“In simulation, we wanted to see as fairly as possible how would today’s contracts have performed over time,” he explains. “How would they stack up against stocks and bonds? We modeled what we believed to be a generic structure—an FIA based upon the S&P 500 price index. In simulation, the FIA outperformed government bonds with comparable if not better risk characteristics.”

That’s the good news. But then things get thorny. “FIAs are longer-term investments—i.e., nine to 12 years in the accumulation phase. Although insurance companies offer liquidity during this phase, it comes at a cost,” he says. “FIAs are also more complicated than stocks, bonds and mutual funds. As a result, it is very important for investors to work with a trusted advisor and a reputable insurance provider.”

Complex Insurance Products

To be clear, FIAs are not registered with the SEC or backed by the FDIC. They are insurance products backed only by the issuing insurance companies. They do not invest in equities or indexes. The performance of whatever index they are tied to is merely one factor in determining how much interest, if any, is credited to each account.

Furthermore, uncapped does not mean unlimited. The insurance companies have formulas that limit interest credits even in up markets. These formulas may factor in participation rates, spreads, margins or other measures to effectively collect from stakeholders. If a traditional FIA cap is a “hard” limit, the multifaceted, varying considerations levied on uncapped FIAs are considered “soft” limits.

“During each term, the insurer sets what’s called a participation rate,” says Ibbotson. “For example, during a three-year term, the insurer might offer a 60% uncapped participation rate on the S&P 500 index price. In a capped structure, the insurer might offer a higher participation rate but with a cap.” Perhaps a 65% participation rate with an 8% cap, he says. So if the index is up 20% on an annualized basis over that three-year period, “in an uncapped structure you would receive 12%—60% times 20%—[but] in a capped structure you would receive 8%.”

Make sure your clients understand in advance exactly what’s to be taken off the top when interest is credited. Whatever the formula, no deduction will be taken from the principal when the index is down.

Annual Variations

Whether uncapped FIAs are appropriate for a client may depend partly on one’s view of the applicable index. “They will normally outperform FIAs with caps when the equity markets are generating a very high return, and underperform in other years,” cautions Joe Heider, president of Cirrus Wealth Management in Cleveland.
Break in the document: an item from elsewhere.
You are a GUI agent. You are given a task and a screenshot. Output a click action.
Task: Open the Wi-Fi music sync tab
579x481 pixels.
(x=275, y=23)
Yet supporters insist that you can’t argue with success. “The use of a spread or fee, as opposed to a cap, allows well-designed FIAs to offer much greater upside potential to the client,” says Don Dady, co-founder of Annexus, a Scottsdale, Ariz.-based retirement-products developer and one of the forces behind the creation of uncapped FIAs, “and the real-world performance of our products for more than a decade has shown this to be true.”